Since the downgrade, the city has said it expected to draw from those lines to cover the $200 million for GO swap terminations.

The city disclosed in recent offering statements that it intended to draw from a new credit line at least $130 million to complete the conversion of the $800 million in floating-rate GO paper, because the city issued only $670 million of bonds based on available support from its existing property tax levy.

That could bring the outstanding level close to a $1 billion city cap imposed by city ordinance. The banks include BMO Harris Bank, Bank of America, Morgan Stanley, Barclays, and JPMorgan. All agreed to forbearances staving off a demand for repayment after the downgrades.

While further chipping away at its liquidity headache and easing some pressures on several of its ratings, the city likely will come in for some criticism for rolling short-term debt used to cover operating expenses like legal judgments into long-term debt.

The city has tapped its short-term borrowing program to cover a $62 million legal settlement tied a dispute over the Daley administration's approval of a parking new downtown garage in violation of the city and park district's lease of their downtown parking garages.

The short-term program also has been tapped to cover repayment of loans tied to the purchase of a former hospital site for Daley's failed bid for the 2016 Olympics. The city could also fold $180 million into the deal to cancel a 2005 leveraged lease transaction involving a light-rail line that serves Midway Airport. The latest Moody's default triggered a default on city's letter of credit reimbursement contract with PNC Bank.
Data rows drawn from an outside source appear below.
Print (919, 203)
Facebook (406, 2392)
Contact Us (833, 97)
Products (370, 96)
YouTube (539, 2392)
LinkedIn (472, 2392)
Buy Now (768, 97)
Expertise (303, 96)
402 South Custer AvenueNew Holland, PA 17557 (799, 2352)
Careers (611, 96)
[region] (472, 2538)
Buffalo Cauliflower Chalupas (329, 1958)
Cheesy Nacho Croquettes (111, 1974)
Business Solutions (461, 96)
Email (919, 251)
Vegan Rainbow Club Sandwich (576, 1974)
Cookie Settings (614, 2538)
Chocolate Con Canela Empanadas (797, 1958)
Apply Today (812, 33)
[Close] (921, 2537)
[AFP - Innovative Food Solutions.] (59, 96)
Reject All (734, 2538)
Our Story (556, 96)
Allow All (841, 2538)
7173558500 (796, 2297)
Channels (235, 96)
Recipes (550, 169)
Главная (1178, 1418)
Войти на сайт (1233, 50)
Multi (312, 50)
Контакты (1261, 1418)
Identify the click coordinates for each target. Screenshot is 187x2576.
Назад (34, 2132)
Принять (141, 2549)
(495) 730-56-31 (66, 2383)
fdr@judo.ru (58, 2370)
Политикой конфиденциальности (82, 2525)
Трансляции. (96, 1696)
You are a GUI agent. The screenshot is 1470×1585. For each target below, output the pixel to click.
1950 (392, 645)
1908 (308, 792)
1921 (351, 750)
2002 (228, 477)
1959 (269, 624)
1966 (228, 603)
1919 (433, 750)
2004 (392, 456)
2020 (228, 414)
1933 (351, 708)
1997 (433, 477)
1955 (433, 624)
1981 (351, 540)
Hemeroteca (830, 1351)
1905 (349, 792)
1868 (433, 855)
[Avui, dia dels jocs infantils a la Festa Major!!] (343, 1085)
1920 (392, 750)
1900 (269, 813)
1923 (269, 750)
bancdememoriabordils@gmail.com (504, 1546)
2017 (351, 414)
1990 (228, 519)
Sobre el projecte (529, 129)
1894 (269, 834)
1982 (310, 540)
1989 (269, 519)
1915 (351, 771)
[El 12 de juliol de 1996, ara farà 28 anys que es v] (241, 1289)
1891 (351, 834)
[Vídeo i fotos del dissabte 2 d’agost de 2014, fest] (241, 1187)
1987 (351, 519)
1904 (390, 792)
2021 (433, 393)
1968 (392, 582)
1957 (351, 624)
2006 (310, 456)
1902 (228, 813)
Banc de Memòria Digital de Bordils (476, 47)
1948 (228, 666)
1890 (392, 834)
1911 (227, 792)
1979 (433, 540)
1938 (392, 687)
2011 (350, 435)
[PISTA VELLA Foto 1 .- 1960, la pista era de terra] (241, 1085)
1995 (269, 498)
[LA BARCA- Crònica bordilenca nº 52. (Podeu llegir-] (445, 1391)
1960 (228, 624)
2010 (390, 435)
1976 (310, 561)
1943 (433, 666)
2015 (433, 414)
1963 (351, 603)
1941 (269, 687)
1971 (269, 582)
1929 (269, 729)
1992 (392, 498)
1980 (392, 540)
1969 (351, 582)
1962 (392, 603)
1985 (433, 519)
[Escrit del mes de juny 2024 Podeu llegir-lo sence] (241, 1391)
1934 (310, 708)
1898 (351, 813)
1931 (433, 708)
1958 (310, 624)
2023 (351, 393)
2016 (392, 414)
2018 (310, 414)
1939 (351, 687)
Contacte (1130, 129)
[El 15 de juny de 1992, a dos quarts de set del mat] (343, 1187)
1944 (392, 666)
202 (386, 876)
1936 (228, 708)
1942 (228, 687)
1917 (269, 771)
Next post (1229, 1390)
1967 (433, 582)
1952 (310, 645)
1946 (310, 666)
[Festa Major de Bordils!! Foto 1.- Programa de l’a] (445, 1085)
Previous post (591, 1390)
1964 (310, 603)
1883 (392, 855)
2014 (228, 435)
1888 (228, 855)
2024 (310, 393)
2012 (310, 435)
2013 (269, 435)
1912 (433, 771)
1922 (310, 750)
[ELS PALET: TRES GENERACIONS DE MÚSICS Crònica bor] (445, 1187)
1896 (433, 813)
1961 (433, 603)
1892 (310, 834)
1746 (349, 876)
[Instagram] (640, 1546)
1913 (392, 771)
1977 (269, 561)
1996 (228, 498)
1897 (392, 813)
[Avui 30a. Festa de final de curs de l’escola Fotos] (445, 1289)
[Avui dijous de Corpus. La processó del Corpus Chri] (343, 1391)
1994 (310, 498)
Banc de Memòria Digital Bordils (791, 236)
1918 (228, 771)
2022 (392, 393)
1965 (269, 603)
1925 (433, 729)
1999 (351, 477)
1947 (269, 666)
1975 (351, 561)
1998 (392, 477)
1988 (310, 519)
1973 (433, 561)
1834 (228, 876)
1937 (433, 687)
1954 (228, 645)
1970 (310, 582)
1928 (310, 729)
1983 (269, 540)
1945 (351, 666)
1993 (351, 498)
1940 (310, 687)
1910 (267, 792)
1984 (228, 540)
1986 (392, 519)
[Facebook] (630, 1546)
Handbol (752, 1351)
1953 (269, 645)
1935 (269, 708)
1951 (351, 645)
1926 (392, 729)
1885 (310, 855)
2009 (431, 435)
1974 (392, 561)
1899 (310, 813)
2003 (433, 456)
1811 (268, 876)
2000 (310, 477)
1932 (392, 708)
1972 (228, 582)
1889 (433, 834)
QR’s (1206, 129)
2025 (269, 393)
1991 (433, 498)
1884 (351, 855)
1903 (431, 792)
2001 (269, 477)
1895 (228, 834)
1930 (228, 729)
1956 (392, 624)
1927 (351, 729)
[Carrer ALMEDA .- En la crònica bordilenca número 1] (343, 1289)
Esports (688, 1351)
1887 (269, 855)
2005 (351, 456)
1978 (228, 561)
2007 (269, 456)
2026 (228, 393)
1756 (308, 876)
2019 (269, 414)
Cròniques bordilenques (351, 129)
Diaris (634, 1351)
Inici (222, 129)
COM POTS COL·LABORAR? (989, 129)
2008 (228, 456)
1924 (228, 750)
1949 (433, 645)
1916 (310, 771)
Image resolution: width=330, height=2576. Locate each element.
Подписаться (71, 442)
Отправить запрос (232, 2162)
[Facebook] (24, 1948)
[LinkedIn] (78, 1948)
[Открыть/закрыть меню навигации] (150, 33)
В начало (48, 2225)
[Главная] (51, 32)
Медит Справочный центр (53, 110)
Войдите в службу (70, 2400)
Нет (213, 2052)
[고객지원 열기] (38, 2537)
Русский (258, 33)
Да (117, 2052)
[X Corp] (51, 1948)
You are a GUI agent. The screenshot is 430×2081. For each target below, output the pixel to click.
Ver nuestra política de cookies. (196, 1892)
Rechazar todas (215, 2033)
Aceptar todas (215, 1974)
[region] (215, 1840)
Prior to Moody's latest downgrade, Emanuel had said the city would reduce the amount of operating expenses rolled over into long-term debt and phase out over the next four years scoop-and-toss restructurings of debt principal.

If the city completes the latest conversion as anticipated, its remaining liquidity risks would be tied to swaps and bank credit agreements on water and sewer debt.

The city has paid steep yields to borrow with spreads on its GO remarketing last month ranging from 264 basis points to 293 to Municipal Market Data's top-rated benchmark.

The city's GOs carry an A-minus rating from Standard & Poor's; the agency lowered the rating two levels and put the rating on CreditWatch with negative implications due to the liquidity strains created by the Moody's downgrade.

Fitch Ratings lowered its rating one notch to BBB-plus from A-minus, and placed the credit on negative watch due to the same liquidity problem.

Kroll Bond Rating Agency affirmed Chicago at A-minus with a stable outlook.